Semantic Kernel
Microsoft's open-source SDK for integrating LLMs into .NET, Python, and Java applications. Enterprise-focused with planners, plugins, and AI agent patterns.
Semantic Kernel is Microsoft’s open-source SDK for integrating large language models into enterprise applications across .NET, Python, and Java. It provides a structured framework for combining AI services with conventional code through plugins, planners, and memory systems. For enterprise development teams working in Microsoft ecosystem languages who need a well-supported, production-ready SDK for adding AI capabilities to existing applications, Semantic Kernel is Microsoft’s official and recommended framework.
Key Features
Multi-language support. Semantic Kernel provides idiomatic SDKs for C#/.NET, Python, and Java. Unlike Python-only frameworks, this makes it the natural choice for enterprise teams working in .NET or Java who want first-class language support rather than Python wrappers.
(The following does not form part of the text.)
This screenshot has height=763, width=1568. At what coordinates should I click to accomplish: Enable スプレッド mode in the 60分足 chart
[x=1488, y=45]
Plugin architecture. Semantic Kernel uses a plugin system that wraps both AI prompts and native code into callable functions. Plugins can encapsulate API calls, database queries, file operations, and other business logic that the AI can invoke during task execution. This cleanly separates AI orchestration from business logic.
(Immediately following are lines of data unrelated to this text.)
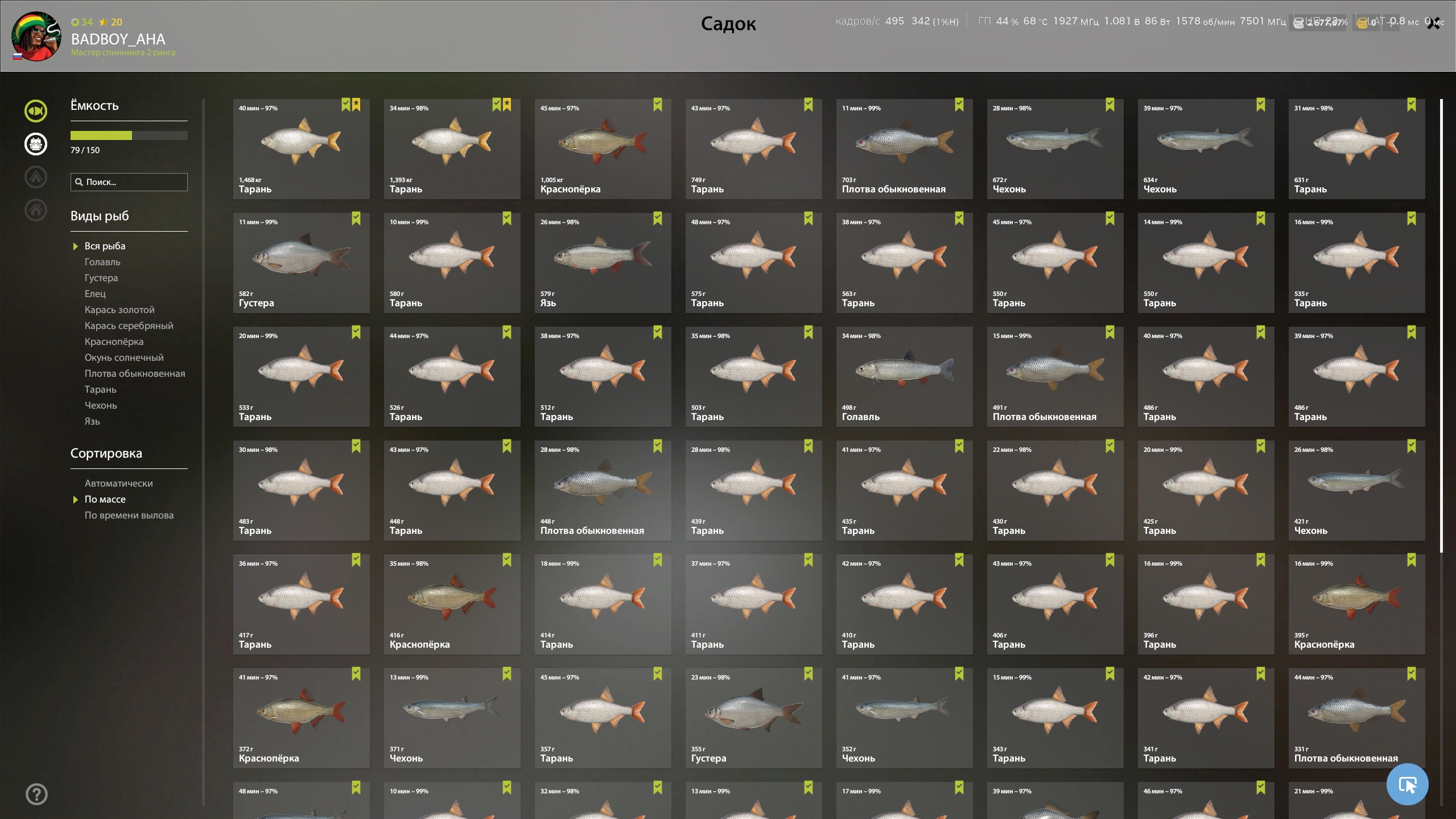Filter fish list by Плотва обыкновенная
Image resolution: width=1456 pixels, height=819 pixels.
click(x=135, y=373)
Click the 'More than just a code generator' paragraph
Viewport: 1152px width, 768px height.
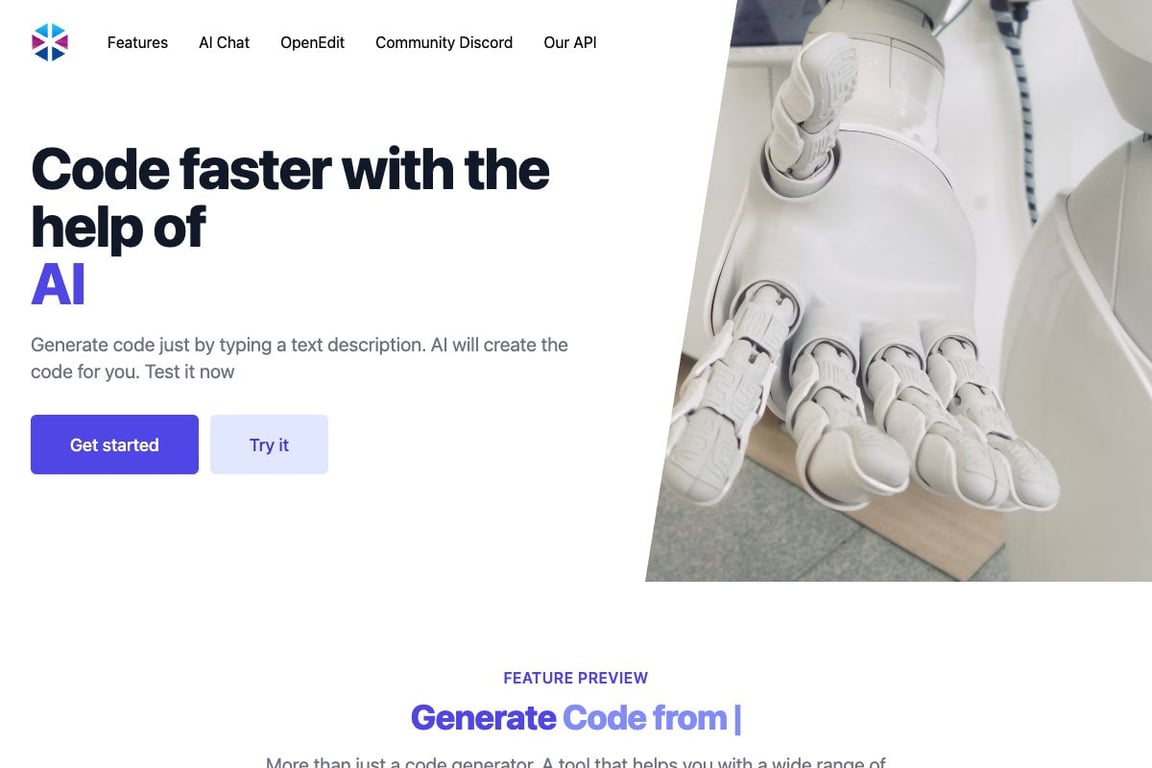point(576,762)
AI agent patterns. The framework supports agentic patterns where the AI plans and executes multi-step tasks using available plugins. Built-in planners decompose user goals into sequences of plugin calls, while agent abstractions handle tool calling, function chaining, and conversational memory.
Memory and RAG. Semantic Kernel includes a memory system that integrates with vector databases for retrieval-augmented generation. Memory connectors support Azure AI Search, Qdrant, ChromaDB, Pinecone, and other stores, providing RAG capabilities within the SDK’s framework.
Multi-provider LLM support. Connect to Azure OpenAI, OpenAI, Hugging Face, Ollama, and other providers. The abstraction layer lets you switch between cloud and local models without changing application code.
Enterprise integration. Deep integration with Azure services, Microsoft 365 Copilot extensibility, and enterprise authentication patterns make Semantic Kernel the path of least resistance for organizations already invested in the Microsoft ecosystem.
When to Use Semantic Kernel
Choose Semantic Kernel when building enterprise AI features in .NET, Java, or Python within a Microsoft-aligned technology stack. It is the right choice for teams extending Microsoft 365 with AI, organizations using Azure as their cloud platform, and developers who need structured AI orchestration in strongly typed languages.
Ecosystem Role
Semantic Kernel is Microsoft’s answer to LangChain. It targets enterprise developers rather than the ML research community. Compared to LangChain, it offers better .NET and Java support but a smaller community and fewer integrations. For Python-centric teams, LangChain or LlamaIndex may have richer ecosystems. For Microsoft-stack organizations, Semantic Kernel integrates most naturally.